Livni kept chocolates in her desk drawer at her offices in Jerusalem and Tel Aviv. She shared them with visitors and munched on them when her busy schedule did not leave her time for regular meals.
Those chocolates were the closest she came to the political bribery and backslapping politicians often need to succeed in most any democracy.
On the one hand, Livni’s colleagues credited her for trying to remain above the fray. But on the other, they said her unwillingness to play the political game ended up hurting the constituents she purported to serve.
Politics is a profession that requires compromise in order to achieve goals for the greater good. There is a fine line between protecting one’s integrity and letting voters down.
The content of the negotiations Livni conducted with former Palestinian prime minister Ahmed Qurei when she was foreign minister remain a secret. What compromises she made there are unknown, but based on speeches she has delivered, she was clearly willing to take steps that would have displaced tens of thousands of Jews from their homes in Judea and Samaria.
Had Livni also been willing to compromise with Prime Minister Binyamin Netanyahu, she could have entered his government and kept on negotiating with the Palestinians. Who knows what kind of agreement could have been reached? Perhaps she could also have enabled changes to the political system that could have ended the very political extortion she condemned so strongly in her resignation speech.
With matters of religion and state likely to play more of a role in the next election, it will be harder for Netanyahu, if he gets reelected, to justify bringing Shas into his next coalition.
Chances are, he would prefer to form a national-unity government with Kadima.
Such a government became more likely when Kadima members voted in MK Shaul Mofaz to replace Livni, who could not get along with Netanyahu. Ironically her very absence from politics could boost chances of advancing the peace process and other issues dear to her.

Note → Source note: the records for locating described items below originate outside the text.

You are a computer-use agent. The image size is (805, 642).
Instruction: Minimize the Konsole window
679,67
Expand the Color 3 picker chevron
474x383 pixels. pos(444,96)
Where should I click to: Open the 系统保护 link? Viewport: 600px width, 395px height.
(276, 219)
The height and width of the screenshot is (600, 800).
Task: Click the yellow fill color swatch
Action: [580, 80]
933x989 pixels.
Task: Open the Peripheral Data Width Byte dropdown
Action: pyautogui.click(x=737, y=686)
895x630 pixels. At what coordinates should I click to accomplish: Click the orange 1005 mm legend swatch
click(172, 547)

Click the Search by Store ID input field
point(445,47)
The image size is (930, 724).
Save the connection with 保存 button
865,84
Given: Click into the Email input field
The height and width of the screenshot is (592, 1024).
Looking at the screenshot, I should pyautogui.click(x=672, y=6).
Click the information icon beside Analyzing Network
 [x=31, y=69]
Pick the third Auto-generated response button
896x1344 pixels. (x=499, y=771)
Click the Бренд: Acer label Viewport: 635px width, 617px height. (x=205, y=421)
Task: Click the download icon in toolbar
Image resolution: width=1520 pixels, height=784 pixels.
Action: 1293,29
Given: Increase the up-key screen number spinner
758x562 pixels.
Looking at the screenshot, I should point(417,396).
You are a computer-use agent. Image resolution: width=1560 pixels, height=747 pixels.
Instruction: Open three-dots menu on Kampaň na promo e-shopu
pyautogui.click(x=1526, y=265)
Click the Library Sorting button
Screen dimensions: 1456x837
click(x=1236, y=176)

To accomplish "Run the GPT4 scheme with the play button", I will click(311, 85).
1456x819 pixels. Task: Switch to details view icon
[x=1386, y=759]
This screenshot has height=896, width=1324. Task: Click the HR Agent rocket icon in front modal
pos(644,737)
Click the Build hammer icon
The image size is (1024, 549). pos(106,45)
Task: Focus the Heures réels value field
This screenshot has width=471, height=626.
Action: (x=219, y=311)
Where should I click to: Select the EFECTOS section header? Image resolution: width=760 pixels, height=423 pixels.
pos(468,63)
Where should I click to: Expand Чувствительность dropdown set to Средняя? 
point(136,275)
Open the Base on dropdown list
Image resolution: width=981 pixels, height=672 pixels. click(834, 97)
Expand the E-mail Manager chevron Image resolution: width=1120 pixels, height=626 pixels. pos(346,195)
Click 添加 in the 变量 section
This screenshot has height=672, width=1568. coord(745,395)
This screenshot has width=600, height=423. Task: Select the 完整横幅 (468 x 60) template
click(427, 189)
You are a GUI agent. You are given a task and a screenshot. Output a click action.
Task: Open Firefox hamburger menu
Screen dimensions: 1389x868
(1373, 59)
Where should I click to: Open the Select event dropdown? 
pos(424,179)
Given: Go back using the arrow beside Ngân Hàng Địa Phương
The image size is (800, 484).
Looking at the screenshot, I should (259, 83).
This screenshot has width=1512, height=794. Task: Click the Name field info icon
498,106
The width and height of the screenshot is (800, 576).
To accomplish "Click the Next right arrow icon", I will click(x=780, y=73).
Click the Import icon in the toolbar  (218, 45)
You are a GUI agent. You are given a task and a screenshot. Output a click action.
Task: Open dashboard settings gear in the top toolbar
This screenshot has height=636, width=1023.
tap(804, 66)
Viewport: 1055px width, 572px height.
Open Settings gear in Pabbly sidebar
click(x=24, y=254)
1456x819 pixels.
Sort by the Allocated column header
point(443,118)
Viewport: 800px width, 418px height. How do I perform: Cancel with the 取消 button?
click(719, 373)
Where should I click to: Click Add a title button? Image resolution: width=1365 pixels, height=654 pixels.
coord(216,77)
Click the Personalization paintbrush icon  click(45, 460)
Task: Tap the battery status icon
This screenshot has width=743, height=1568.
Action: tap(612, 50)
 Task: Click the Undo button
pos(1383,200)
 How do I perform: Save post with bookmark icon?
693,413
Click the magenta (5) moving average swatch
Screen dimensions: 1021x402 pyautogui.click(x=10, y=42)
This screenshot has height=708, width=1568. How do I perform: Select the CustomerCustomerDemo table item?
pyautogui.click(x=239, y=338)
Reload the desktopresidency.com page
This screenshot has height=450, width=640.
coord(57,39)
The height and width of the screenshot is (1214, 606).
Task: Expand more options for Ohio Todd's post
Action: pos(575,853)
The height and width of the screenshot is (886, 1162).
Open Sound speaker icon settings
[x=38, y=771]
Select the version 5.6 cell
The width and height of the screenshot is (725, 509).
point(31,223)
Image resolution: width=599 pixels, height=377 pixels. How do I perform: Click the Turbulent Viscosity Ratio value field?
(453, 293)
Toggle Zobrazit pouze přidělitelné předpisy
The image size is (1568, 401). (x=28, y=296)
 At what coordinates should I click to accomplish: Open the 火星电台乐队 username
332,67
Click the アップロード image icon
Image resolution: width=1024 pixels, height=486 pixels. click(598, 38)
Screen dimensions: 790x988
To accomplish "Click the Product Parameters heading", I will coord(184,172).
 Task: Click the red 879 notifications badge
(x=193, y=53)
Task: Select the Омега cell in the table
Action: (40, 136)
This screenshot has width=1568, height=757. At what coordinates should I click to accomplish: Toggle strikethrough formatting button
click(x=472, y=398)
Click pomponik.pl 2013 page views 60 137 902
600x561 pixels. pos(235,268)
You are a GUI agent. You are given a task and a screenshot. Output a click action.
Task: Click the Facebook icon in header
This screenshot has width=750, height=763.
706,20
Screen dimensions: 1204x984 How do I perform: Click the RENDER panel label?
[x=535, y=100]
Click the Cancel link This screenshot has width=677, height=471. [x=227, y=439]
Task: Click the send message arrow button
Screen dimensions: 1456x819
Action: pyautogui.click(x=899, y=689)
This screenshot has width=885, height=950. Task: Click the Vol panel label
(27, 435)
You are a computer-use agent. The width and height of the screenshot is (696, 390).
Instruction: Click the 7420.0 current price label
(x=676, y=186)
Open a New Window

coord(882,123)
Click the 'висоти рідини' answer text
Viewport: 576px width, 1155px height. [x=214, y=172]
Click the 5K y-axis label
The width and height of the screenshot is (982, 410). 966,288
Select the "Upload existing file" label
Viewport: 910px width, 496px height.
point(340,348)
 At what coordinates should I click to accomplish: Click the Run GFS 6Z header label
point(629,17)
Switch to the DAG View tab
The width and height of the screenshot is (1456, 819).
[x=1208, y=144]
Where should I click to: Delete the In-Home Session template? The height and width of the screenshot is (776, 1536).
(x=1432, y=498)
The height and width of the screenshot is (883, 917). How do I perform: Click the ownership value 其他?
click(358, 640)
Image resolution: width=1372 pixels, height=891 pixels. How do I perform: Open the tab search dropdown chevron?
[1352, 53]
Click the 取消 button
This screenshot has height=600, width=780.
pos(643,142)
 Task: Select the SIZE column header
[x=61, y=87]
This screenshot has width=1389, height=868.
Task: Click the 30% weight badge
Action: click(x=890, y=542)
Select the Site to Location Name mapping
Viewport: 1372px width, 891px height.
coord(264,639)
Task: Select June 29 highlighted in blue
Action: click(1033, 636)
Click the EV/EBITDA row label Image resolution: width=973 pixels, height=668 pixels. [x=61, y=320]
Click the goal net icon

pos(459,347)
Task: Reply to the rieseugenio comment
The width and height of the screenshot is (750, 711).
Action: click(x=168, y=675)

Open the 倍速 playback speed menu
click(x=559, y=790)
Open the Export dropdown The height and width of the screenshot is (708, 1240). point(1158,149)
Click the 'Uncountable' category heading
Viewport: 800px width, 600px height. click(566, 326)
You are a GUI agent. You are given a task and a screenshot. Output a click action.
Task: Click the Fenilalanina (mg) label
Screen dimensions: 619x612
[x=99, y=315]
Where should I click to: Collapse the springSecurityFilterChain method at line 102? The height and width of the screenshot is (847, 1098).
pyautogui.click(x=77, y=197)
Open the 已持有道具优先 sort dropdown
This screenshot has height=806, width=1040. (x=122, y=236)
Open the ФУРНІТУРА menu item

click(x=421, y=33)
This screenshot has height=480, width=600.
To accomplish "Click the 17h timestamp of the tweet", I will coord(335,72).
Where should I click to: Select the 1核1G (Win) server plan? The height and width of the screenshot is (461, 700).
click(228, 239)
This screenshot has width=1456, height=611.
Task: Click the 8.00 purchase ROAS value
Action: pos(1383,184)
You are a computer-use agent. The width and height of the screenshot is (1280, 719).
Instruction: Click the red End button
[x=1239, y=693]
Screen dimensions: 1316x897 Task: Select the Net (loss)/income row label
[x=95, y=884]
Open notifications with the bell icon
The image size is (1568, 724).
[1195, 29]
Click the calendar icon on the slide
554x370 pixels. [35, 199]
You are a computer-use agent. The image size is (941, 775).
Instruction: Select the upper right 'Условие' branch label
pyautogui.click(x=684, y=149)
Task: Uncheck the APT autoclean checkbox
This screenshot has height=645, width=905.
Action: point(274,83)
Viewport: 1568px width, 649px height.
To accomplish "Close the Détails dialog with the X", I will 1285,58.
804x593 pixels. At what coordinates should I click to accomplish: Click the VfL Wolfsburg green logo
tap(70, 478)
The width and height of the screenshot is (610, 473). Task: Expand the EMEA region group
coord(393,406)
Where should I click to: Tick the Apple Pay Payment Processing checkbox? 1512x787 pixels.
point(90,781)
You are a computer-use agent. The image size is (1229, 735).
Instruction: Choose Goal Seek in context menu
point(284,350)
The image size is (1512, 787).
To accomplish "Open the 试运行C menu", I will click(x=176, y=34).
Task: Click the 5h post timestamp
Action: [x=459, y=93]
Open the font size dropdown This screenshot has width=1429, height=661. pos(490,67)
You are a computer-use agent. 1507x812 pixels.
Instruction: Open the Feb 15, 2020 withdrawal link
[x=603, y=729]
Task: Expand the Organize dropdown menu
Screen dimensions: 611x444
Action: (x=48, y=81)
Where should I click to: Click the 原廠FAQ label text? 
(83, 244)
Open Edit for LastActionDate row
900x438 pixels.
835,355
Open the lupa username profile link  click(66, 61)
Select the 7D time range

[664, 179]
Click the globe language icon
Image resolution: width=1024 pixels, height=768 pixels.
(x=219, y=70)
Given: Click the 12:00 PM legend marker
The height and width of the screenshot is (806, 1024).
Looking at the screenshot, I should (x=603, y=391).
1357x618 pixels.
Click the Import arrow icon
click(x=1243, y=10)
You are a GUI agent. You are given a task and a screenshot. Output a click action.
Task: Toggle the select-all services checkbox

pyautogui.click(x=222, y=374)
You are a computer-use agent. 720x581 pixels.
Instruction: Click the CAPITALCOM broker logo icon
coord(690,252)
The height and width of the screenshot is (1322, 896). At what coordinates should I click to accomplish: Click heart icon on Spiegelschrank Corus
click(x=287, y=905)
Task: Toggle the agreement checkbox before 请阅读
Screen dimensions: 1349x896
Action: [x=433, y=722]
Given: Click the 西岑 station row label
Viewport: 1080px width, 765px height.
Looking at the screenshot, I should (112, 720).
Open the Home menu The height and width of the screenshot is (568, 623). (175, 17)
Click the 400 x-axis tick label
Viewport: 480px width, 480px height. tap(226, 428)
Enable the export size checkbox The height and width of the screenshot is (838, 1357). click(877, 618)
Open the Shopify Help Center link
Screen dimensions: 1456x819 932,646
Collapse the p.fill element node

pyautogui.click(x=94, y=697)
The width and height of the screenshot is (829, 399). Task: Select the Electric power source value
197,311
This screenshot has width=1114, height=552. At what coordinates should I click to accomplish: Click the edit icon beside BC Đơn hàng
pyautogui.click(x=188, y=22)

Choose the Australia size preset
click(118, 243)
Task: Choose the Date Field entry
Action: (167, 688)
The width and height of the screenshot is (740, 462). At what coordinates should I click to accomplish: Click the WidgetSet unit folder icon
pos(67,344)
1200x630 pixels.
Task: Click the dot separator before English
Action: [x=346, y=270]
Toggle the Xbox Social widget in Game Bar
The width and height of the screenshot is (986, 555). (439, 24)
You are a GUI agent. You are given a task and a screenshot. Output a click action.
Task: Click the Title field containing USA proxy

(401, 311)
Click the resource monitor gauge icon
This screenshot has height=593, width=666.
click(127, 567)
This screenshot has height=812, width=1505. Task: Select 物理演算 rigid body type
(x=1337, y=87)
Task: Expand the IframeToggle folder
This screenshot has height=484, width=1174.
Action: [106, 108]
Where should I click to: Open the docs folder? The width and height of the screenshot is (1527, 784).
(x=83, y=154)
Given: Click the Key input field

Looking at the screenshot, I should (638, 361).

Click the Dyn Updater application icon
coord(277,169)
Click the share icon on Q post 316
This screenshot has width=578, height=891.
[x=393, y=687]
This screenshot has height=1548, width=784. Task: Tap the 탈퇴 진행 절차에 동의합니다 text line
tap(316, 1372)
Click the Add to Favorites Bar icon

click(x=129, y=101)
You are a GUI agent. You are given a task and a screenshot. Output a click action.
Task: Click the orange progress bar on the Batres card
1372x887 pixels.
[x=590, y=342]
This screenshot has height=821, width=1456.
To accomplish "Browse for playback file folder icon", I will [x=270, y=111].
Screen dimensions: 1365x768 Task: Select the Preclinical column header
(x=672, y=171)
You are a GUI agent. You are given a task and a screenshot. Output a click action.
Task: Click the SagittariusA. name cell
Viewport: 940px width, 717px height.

Livni left open the possibility of returning to politics. If Mofaz fares badly in the next general election, she might sweep back in and run again for the Kadima leadership.
In politics, as in life, every eventuality is theoretically possible.
You really don’t know what you’re gonna get. That is one of the things that drives politicians to keep going.
The advice that Gump’s mother gave him was to “just keep running.” Kadima’s founder, former prime minister Ariel Sharon, gave younger politicians similar advice, telling them to “keep your hands on the wheel until you get back on top.”
At least Livni will have plenty of time now to eat more nutritiously.